Satya Nadella Named Microsoft CEO 293

Nerval's Lobster writes "As widely expected after last week's rumors, Satya Nadella has been named the new CEO of Microsoft. Nadella is Microsoft's third CEO, after co-founder Bill Gates and Steve Ballmer. He's been with the company for more than twenty years, eventually becoming executive vice president of its Cloud and Enterprise division; Nadella and his team were responsible for the creation of 'Cloud OS,' the platform that powers Microsoft's large-scale cloud services such as SkyDrive, Azure, and Office 365. Under his guidance, Microsoft's revenue from cloud services has grown by several billion dollars over the past few years.

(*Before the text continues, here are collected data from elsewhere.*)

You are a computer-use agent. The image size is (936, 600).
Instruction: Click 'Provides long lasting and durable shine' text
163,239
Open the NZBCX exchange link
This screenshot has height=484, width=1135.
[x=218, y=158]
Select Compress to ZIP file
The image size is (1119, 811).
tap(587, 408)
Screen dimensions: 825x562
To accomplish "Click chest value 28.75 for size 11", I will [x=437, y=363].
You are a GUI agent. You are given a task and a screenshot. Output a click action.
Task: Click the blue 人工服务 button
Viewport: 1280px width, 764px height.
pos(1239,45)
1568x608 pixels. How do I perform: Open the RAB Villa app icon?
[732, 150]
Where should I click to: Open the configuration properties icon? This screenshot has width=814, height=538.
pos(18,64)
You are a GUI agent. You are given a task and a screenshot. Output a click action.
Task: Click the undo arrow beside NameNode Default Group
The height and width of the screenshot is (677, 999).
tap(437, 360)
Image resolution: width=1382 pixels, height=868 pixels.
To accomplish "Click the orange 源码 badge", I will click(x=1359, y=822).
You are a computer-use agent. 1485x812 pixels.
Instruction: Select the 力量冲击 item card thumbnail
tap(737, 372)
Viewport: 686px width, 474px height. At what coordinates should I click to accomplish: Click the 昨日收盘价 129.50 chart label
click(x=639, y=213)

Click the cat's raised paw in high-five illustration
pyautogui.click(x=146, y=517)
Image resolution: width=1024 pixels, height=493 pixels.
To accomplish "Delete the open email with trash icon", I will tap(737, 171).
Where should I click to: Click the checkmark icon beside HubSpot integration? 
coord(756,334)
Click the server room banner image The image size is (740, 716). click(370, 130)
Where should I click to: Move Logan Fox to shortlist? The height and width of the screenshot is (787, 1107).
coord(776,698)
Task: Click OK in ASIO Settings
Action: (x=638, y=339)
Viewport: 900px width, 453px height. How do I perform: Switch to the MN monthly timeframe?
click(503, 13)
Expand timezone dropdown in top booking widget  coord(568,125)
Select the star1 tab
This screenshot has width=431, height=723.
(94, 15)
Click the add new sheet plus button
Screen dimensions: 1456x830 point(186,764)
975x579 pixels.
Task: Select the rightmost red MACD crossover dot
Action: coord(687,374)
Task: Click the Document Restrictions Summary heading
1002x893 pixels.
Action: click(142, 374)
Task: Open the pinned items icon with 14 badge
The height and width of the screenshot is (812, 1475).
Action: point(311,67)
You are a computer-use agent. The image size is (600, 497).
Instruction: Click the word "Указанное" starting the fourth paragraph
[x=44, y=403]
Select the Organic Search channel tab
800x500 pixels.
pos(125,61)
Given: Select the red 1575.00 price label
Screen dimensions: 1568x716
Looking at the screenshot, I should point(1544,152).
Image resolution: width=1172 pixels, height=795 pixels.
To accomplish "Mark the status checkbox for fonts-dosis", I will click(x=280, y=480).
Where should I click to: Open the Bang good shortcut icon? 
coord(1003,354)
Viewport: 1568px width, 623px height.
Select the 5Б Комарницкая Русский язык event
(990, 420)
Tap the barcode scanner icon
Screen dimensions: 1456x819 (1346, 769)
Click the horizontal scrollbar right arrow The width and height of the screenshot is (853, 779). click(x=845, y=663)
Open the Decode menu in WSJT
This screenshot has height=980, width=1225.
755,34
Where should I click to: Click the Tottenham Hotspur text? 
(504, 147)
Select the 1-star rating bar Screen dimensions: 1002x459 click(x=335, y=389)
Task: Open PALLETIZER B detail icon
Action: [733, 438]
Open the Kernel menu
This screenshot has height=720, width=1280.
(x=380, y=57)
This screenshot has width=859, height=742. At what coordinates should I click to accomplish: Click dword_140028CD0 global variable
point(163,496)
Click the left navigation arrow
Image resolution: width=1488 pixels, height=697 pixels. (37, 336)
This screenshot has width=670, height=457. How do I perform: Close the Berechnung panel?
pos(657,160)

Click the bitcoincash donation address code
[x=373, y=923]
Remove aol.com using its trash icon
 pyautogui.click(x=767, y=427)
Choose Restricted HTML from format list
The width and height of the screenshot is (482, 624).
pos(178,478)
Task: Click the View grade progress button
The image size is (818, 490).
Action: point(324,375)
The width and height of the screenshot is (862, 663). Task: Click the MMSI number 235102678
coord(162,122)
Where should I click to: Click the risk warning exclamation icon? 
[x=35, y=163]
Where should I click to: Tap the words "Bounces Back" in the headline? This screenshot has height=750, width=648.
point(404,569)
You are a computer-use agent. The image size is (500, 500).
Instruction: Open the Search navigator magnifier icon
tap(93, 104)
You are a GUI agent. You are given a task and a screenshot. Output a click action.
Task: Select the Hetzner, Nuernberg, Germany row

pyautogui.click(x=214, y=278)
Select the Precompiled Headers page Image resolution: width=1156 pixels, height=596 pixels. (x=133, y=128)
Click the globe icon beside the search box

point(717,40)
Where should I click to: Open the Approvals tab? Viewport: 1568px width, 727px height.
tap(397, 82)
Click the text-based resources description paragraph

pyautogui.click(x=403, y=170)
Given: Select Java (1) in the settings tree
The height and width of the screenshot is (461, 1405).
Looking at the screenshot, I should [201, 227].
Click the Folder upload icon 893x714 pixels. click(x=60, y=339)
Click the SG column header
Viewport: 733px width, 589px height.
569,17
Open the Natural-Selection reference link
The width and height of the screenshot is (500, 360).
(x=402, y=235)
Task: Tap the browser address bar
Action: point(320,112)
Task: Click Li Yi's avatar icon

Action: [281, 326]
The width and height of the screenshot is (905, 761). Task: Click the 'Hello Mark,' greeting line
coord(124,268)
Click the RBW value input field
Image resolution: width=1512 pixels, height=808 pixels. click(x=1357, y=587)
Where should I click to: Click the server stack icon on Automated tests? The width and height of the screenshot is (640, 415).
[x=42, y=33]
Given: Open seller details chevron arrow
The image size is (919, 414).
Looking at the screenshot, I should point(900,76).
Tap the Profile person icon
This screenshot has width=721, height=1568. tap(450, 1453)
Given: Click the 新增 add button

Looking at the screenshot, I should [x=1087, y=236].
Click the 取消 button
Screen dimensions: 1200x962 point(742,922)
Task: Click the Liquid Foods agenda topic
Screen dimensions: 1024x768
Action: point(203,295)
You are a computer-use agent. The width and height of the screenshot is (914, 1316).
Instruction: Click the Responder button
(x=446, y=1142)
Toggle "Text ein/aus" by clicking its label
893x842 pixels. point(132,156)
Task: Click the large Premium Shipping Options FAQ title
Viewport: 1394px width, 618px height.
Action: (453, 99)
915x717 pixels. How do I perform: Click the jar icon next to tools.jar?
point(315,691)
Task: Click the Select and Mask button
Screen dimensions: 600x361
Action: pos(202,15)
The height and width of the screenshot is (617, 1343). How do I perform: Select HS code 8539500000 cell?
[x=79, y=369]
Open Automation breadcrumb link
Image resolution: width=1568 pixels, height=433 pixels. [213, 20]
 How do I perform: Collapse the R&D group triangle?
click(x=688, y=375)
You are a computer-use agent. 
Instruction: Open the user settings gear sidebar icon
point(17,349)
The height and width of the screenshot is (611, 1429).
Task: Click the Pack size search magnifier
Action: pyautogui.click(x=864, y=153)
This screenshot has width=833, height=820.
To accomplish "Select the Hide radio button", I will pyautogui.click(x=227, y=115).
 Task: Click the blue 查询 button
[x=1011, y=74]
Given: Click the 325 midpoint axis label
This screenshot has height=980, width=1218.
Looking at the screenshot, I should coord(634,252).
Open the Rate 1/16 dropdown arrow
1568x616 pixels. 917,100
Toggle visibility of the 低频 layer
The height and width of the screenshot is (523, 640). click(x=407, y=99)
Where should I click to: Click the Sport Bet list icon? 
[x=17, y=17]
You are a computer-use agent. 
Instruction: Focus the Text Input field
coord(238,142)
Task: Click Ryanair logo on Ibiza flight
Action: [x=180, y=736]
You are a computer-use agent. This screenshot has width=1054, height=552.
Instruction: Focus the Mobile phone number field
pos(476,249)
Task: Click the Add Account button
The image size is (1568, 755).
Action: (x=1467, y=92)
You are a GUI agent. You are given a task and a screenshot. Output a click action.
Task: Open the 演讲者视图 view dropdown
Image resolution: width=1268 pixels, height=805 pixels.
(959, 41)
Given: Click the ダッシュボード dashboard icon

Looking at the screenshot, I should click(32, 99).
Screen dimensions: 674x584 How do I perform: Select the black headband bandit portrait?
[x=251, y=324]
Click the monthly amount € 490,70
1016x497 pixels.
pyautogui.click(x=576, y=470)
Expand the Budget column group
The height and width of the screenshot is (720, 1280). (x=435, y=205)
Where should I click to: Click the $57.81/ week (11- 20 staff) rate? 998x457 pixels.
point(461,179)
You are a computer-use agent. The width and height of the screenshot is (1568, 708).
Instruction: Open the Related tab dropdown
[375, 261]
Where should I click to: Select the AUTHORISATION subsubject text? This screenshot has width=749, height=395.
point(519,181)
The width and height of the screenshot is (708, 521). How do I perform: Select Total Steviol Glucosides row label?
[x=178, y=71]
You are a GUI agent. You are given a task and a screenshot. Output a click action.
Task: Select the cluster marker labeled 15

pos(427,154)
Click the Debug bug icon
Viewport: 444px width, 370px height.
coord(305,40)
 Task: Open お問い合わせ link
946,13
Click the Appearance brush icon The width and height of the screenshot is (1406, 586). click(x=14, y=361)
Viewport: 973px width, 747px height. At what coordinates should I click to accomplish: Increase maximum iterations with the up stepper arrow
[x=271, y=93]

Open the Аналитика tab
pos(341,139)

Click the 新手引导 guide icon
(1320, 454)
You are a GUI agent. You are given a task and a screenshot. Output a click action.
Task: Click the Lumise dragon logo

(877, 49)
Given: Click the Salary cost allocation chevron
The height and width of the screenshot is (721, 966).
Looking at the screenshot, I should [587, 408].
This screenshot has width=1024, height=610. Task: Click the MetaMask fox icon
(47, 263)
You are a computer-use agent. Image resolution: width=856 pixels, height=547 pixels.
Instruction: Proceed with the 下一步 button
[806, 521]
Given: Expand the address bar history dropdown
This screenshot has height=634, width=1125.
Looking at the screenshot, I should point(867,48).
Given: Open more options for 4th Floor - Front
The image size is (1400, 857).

In his email to employees, Nadella said that he was 'humbled' by his appointment, and that he had asked Bill Gates to act as a close adviser in the months and years ahead." He devoted much of the rest of the email "to explaining his philosophy of technology, and how that will ultimately influence his leadership. 'The opportunity ahead will require us to reimagine a lot of what we have done in the past for a mobile and cloud-first world, and do new things,' he added. 'We are the only ones who can harness the power of software and deliver it through devices and services that truly empower every individual and every organization.' A lot of tech companies would disagree the assertion that Microsoft is the 'only' company capable of merging hardware and software into forms that businesses and consumers find appealing, but Nadella must do his best to reassert his company's position as a technology leader. Nadella indicated near the end of his email that he would follow through on the 'One Microsoft' strategy formulated under Ballmer, which includes a massive reorganization currently underway." Reader rjmarvin notes that "Nadella will take over as CEO immediately, allowing Steve Ballmer to retire early," and reader SmartAboutThings says that "John Thompson, a lead independent director for the Board of Directors, will take over the role of Chairman of the Board of Directors that Gates held."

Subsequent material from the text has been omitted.